Problem to solve —
Search the data for the word "funkibuys". Reproduce every line where it is found.

Given data —
━━━━━━

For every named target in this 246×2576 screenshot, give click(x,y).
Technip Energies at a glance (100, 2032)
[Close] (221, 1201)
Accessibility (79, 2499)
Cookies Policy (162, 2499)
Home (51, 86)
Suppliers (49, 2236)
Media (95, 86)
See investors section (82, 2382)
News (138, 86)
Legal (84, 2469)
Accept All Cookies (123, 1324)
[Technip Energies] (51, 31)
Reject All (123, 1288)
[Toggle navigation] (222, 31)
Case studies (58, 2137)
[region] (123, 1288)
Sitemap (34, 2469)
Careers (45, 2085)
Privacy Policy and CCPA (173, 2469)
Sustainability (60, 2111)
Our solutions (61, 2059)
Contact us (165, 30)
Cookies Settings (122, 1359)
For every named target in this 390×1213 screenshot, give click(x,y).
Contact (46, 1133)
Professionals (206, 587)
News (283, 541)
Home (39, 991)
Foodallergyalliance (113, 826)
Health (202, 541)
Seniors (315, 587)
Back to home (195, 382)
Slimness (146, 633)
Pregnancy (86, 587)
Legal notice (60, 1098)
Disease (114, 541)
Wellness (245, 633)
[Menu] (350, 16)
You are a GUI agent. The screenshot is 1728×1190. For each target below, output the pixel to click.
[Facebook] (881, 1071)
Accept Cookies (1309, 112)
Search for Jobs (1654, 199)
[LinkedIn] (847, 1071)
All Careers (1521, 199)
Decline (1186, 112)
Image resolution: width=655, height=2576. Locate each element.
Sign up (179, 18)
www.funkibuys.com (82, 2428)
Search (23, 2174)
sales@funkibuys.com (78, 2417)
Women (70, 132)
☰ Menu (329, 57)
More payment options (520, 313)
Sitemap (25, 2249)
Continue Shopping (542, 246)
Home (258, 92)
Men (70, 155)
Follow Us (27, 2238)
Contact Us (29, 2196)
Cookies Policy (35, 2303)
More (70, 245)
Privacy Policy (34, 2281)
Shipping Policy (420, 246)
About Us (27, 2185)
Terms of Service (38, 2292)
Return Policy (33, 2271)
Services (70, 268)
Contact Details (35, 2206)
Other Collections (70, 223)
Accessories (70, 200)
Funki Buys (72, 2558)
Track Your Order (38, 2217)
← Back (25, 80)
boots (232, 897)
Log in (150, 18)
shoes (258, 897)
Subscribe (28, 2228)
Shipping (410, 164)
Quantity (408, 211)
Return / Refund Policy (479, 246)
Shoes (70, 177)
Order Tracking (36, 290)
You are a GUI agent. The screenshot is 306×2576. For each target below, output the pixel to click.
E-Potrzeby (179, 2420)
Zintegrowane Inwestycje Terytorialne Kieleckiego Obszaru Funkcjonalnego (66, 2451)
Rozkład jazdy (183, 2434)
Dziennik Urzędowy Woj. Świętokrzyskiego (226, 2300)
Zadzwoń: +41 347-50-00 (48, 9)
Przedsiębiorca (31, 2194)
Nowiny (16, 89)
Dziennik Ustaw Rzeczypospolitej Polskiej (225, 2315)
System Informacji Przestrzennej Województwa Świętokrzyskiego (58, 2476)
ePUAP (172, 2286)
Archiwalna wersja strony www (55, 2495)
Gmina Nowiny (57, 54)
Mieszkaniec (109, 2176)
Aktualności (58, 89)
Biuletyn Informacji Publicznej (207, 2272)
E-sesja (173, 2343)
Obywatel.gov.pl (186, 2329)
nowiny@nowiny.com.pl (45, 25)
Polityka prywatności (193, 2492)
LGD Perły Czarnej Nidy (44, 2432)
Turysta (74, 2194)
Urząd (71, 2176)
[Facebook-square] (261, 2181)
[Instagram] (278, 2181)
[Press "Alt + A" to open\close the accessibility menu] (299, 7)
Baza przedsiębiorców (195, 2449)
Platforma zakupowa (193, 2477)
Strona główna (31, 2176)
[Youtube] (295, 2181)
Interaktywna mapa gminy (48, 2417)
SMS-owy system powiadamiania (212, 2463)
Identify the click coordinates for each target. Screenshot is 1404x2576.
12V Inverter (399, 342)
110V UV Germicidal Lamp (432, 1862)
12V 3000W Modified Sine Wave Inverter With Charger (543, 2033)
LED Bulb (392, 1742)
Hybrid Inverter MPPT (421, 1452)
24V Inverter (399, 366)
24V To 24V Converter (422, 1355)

━━━━━━

Solution to this task —
www.funkibuys.com (82, 2428)
sales@funkibuys.com (78, 2417)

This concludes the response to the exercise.